Instructions to follow ▸ Please render each line from the start of the rows up to and including the line with "(x=818, y=94)" as a JSON list of strings, one string per line. Skip blank lines and leave the pictures out.

Supplied material ▸
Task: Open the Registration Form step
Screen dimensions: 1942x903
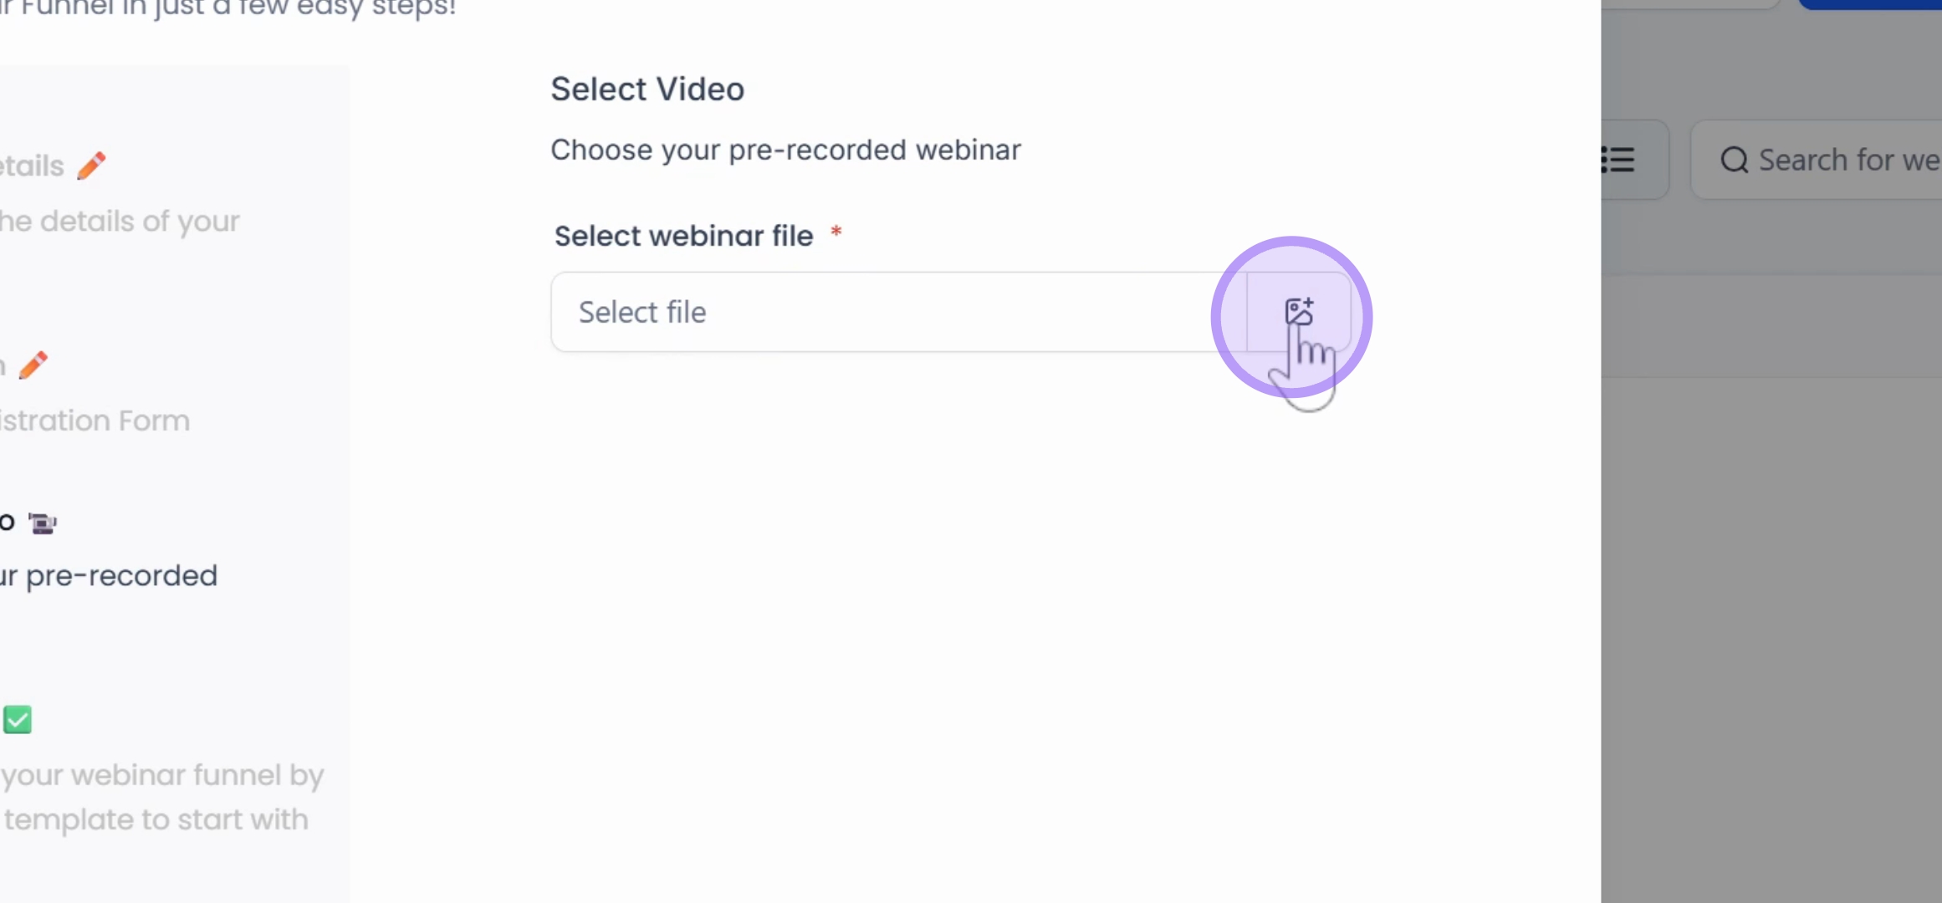Action: tap(95, 421)
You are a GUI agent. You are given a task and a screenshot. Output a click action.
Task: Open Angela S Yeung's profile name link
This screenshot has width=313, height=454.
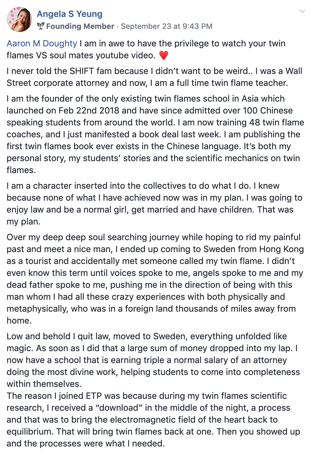pos(70,14)
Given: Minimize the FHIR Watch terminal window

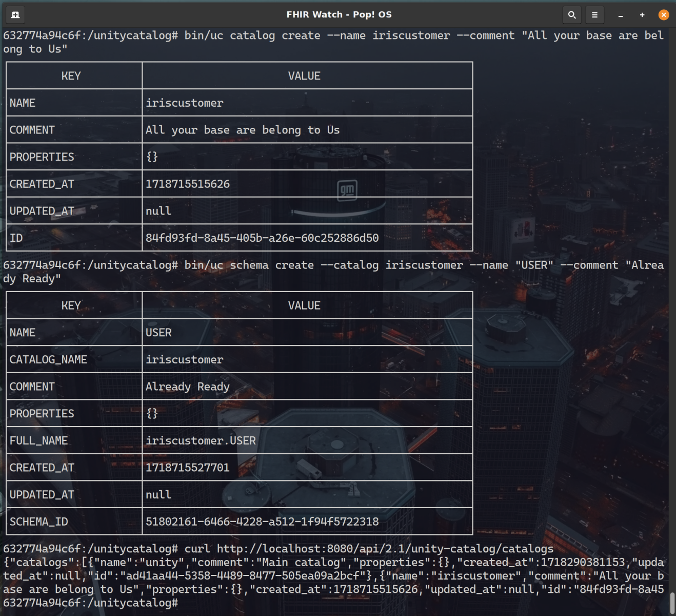Looking at the screenshot, I should tap(621, 15).
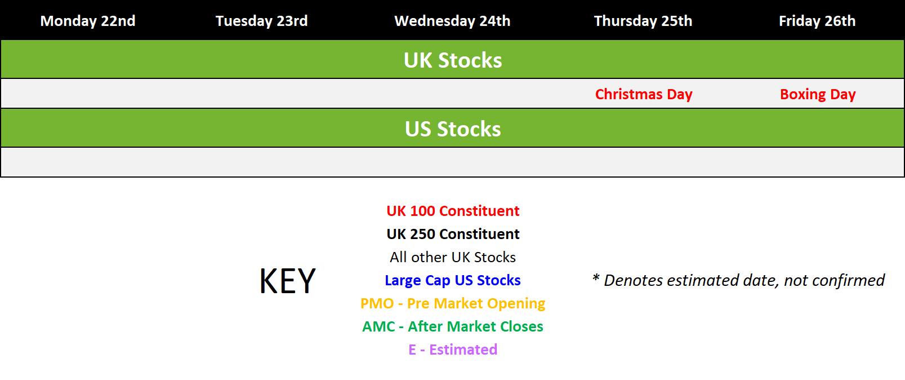Select the Boxing Day entry
905x380 pixels.
(x=818, y=94)
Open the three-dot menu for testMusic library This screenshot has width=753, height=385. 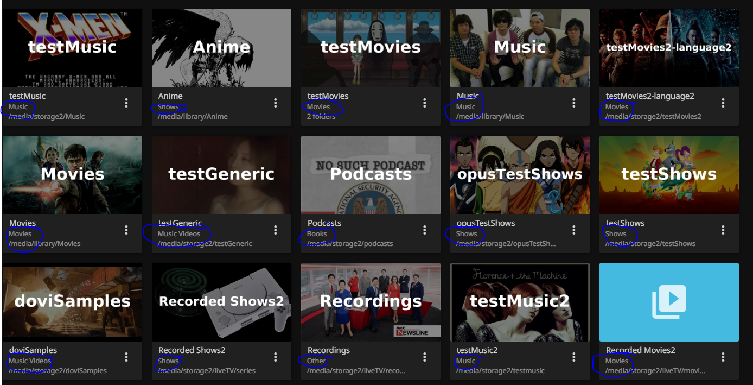tap(126, 103)
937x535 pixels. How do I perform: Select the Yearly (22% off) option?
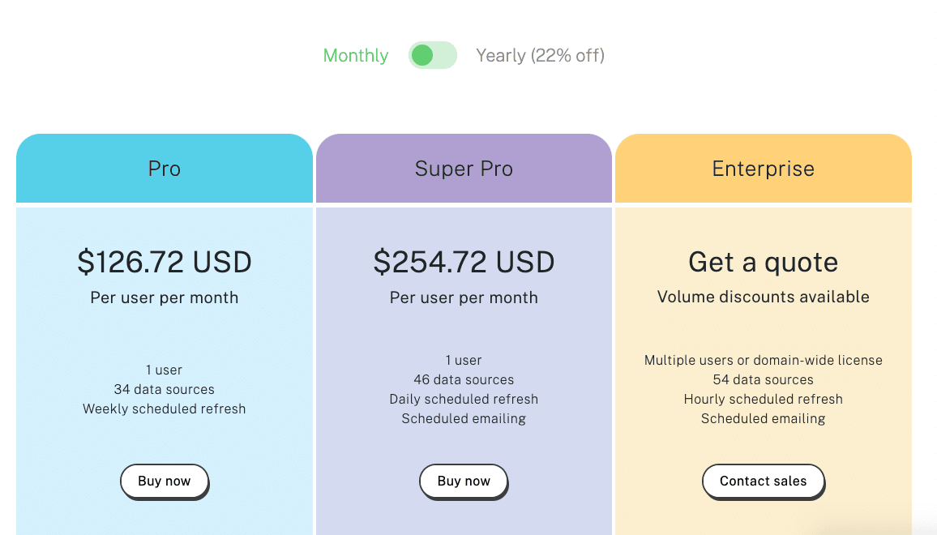click(540, 55)
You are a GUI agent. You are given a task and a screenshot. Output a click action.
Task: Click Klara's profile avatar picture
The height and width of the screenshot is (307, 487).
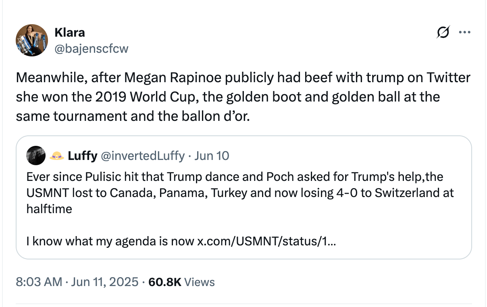tap(32, 40)
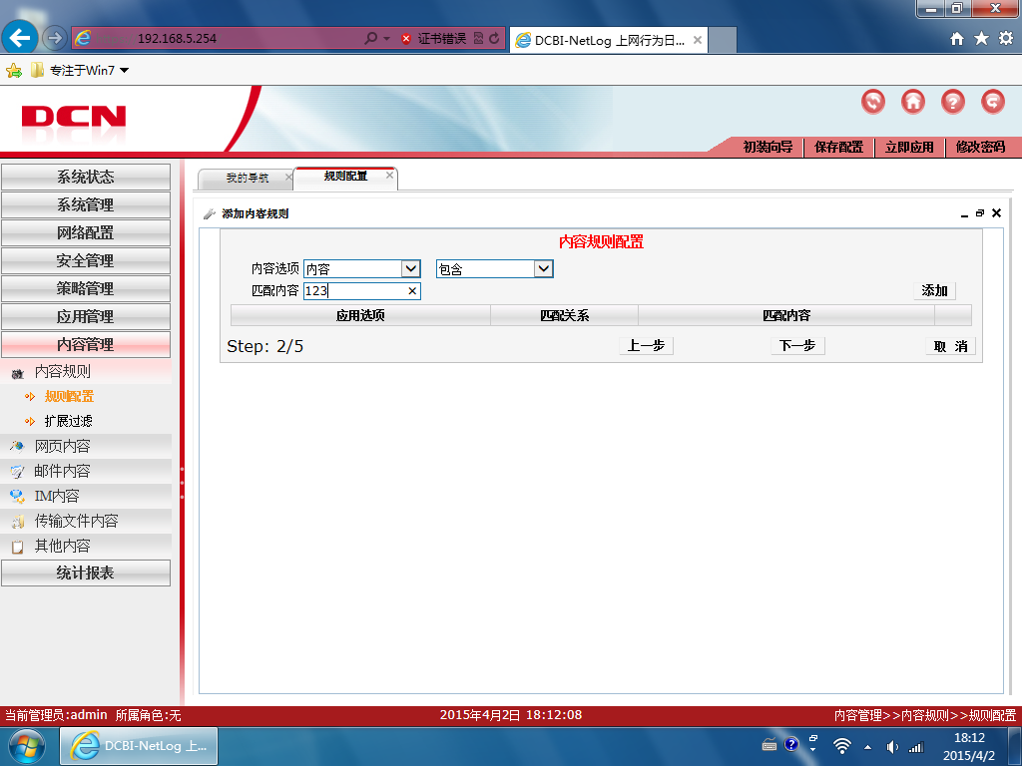
Task: Close the 我的导航 tab
Action: [288, 178]
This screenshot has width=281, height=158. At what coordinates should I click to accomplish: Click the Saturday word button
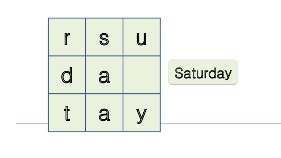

Finished exercise ▸
[
  "Task: Open the Registration Form step",
  "Screen dimensions: 1942x903",
  "Action: tap(95, 421)",
  "You are a GUI agent. You are given a task and a screenshot. Output a click action.",
  "Task: Open Angela S Yeung's profile name link",
  "This screenshot has width=313, height=454.",
  "pos(70,14)",
  "Given: Minimize the FHIR Watch terminal window",
  "Looking at the screenshot, I should tap(621, 15).",
  "Select the Boxing Day entry",
  "905x380 pixels.",
  "(x=818, y=94)"
]